Bennot agrees: “There is still a lack of robust and standardised metrics and targets for measuring biodiversity impacts. Ultimately, this is challenging as the data isn’t quite there to inform investment decision-making.”
Industry-wide coalitions are now being created to combat this challenge. Last year saw the creation of the Taskforce on Nature-related Financial Disclosures, an international body designed to create reporting guidelines and standards in a similar way to the Task Force on Climate-related Financial Disclosures. It is currently consulting on a draft version of its framework.
Other related initiatives have been set up to improve awareness of biodiversity-related financial issues and collaborate on reporting and transparency.
More than 100 pension funds, asset managers and private banks have signed the Finance for Biodiversity Pledge, a key part of which involves public reporting of positive and negative contributions towards biodiversity from investment portfolios.
In October this year, more than 330 companies and organisations called for world leaders to introduce mandatory corporate reporting on nature impacts, in line with the framework.
The group included Danish pension fund PensionDanmark, Legal & General, abrdn, Aviva Investors and Schroders.
Actions for trustees
The momentum for action is growing – so what can trustee boards do now?
Womble Bond Dickinson UK partner Tracy Walsh says that there are several actions trustees can take to improve their understanding of biodiversity exposures in their investment portfolios.
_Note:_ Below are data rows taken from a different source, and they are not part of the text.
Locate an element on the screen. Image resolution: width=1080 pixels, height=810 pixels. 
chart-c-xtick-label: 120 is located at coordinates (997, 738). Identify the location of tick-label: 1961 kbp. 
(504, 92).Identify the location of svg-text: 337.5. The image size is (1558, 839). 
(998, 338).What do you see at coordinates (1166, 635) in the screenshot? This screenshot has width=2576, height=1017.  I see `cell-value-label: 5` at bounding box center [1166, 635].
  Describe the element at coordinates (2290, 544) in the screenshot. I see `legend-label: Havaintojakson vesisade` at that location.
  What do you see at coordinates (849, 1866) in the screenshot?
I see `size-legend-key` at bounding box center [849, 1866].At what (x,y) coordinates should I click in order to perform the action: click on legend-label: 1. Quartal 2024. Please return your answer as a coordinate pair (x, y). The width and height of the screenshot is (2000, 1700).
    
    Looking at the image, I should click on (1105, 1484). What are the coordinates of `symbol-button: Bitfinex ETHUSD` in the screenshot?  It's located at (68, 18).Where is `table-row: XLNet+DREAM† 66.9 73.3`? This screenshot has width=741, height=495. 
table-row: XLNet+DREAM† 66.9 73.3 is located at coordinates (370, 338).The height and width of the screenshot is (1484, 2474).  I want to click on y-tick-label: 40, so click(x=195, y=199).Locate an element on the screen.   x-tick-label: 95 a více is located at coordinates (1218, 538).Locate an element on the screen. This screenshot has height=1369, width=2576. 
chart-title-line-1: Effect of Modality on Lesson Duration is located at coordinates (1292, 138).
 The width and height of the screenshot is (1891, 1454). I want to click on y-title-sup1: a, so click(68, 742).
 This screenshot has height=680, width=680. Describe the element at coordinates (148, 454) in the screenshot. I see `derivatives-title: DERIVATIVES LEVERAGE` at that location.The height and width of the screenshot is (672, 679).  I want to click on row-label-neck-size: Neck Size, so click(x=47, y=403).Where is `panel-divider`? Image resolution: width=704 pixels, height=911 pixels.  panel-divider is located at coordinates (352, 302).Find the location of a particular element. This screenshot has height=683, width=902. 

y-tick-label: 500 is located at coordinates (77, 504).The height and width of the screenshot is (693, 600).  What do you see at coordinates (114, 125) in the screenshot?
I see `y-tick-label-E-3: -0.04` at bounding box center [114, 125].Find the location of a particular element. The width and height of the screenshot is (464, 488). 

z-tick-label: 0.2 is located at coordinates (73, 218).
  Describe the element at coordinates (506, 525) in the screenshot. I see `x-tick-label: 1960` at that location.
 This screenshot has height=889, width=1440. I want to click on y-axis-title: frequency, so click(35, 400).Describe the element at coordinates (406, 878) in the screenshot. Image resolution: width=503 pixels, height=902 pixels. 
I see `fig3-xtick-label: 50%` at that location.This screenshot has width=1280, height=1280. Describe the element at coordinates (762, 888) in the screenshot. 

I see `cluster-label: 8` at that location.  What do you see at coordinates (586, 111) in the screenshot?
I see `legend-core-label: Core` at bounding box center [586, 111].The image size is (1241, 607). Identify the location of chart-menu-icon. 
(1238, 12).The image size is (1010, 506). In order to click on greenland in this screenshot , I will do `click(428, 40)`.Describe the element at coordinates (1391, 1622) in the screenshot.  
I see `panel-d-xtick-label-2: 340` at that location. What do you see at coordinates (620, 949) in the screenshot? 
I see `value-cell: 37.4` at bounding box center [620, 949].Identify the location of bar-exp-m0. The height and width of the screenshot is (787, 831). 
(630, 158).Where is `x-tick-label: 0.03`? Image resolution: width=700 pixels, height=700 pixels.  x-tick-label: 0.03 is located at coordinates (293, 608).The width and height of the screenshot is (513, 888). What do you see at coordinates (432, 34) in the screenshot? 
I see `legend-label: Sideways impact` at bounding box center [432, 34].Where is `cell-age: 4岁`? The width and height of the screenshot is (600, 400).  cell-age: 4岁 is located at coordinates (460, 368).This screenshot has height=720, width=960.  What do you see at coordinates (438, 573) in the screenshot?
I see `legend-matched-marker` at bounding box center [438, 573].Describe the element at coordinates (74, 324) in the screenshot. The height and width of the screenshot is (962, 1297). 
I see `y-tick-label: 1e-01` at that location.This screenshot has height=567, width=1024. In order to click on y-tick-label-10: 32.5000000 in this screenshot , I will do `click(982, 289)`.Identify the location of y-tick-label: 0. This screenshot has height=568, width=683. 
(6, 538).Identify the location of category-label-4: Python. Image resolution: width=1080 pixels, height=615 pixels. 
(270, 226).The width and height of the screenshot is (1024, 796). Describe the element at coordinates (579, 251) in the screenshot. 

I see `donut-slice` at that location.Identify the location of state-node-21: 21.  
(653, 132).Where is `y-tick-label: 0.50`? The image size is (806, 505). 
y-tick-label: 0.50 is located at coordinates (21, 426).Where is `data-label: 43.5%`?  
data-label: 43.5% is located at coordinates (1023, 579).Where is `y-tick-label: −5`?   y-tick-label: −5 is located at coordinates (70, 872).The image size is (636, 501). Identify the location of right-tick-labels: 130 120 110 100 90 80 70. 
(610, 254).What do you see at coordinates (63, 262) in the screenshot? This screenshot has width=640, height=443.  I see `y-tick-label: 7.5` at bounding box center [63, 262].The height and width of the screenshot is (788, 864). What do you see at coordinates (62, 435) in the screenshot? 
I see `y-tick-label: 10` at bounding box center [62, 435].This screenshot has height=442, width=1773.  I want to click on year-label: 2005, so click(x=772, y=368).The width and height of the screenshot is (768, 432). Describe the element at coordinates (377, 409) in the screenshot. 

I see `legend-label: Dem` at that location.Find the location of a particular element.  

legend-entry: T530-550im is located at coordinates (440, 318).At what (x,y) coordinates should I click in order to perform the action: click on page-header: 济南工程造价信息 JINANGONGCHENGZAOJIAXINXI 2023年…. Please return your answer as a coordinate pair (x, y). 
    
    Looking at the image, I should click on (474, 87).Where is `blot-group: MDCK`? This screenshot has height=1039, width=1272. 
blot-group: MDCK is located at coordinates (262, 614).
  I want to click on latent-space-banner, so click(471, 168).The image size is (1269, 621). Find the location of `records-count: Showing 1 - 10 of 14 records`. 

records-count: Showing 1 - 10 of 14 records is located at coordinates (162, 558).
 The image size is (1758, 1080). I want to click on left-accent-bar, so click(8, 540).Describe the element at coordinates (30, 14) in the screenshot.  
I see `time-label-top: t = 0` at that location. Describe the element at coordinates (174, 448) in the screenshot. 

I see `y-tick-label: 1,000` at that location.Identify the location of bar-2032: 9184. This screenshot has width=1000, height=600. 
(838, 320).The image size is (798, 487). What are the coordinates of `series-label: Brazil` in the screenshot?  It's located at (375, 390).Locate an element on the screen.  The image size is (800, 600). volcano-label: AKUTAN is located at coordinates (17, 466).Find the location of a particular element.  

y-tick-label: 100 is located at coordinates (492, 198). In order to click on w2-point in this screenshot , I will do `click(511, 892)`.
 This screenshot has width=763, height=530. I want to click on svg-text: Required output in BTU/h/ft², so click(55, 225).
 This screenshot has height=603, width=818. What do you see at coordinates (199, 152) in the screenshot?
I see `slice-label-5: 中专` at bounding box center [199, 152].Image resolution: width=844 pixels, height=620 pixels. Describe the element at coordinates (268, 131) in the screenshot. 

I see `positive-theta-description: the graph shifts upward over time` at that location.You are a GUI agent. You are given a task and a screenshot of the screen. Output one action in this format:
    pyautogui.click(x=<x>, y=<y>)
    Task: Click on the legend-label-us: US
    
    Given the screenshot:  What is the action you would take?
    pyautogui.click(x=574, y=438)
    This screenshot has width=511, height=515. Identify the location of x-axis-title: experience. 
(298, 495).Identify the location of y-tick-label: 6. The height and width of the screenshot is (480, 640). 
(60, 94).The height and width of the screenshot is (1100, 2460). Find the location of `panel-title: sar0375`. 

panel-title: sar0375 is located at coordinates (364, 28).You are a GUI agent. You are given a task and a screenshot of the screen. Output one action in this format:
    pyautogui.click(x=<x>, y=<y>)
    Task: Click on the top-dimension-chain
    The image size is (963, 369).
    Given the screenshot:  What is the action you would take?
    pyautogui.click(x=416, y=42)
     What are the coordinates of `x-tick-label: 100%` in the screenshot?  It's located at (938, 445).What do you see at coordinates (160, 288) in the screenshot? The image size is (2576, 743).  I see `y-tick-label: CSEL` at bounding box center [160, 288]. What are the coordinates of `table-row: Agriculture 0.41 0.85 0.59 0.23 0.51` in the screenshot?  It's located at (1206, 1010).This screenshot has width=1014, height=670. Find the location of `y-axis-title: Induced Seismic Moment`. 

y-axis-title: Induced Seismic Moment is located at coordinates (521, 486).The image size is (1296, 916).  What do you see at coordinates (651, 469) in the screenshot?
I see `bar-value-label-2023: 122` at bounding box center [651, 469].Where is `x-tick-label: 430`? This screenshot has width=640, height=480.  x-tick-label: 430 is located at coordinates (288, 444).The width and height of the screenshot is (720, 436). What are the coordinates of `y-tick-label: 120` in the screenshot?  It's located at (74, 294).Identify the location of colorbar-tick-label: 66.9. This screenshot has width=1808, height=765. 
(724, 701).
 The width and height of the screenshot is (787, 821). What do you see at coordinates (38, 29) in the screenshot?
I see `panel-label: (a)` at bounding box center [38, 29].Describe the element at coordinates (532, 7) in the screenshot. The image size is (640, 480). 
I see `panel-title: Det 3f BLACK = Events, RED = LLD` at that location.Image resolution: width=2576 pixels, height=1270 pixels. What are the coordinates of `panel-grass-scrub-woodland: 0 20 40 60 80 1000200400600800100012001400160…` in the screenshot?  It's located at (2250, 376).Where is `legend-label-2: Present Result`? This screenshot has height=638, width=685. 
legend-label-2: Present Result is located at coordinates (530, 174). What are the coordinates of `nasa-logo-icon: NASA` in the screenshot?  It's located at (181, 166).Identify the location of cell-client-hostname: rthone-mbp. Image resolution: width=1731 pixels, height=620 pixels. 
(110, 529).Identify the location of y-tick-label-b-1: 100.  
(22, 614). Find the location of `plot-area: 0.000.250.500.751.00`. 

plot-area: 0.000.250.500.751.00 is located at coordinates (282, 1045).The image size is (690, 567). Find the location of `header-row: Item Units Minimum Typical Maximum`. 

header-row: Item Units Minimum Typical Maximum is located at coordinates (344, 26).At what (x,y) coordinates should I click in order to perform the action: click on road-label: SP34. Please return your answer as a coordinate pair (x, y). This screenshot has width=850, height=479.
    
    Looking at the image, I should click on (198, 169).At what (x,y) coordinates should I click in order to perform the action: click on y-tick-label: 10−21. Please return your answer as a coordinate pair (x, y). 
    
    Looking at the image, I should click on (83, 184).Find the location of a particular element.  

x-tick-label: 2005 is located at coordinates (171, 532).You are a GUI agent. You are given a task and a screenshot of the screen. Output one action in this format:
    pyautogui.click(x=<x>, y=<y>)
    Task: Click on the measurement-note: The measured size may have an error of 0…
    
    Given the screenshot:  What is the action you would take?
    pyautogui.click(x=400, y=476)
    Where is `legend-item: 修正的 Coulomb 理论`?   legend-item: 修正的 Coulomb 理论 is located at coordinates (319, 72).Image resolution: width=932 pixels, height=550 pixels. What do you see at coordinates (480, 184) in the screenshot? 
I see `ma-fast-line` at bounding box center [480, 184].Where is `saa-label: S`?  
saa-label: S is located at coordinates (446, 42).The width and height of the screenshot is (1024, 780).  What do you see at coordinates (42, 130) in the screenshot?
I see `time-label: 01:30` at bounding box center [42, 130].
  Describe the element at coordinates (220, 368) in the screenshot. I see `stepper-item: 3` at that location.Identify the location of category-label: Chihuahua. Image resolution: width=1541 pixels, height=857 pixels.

These include engaging with asset managers and advisers to get help interpreting information and data, and ensuring managers are aligned with the trustee board’s investment strategy and beliefs.
COP27: Implementing regulatory solutions high on trustees’ agenda
COP27 delivered few concrete promises, highlighting trustees’ role in setting the institutional environmental, social and governance agenda.
Walsh adds: “Don’t just use boiler-plate assurances that the asset manager’s policies are consistent with the trustees’ ESG beliefs.
“The voting policy is an excellent tool, even where voting is delegated, and would set out how schemes check their managers’ approach and the steps that will be taken where the managers’ voting choices diverge from the scheme’s voting policy.
“Interrogate which components of environmental responsibility the fund manager is actually focused on, assess whether this is appropriate, understand what limitations the fund manager is dealing with in terms of underlying data, and understand how they are working to overcome those limitations.”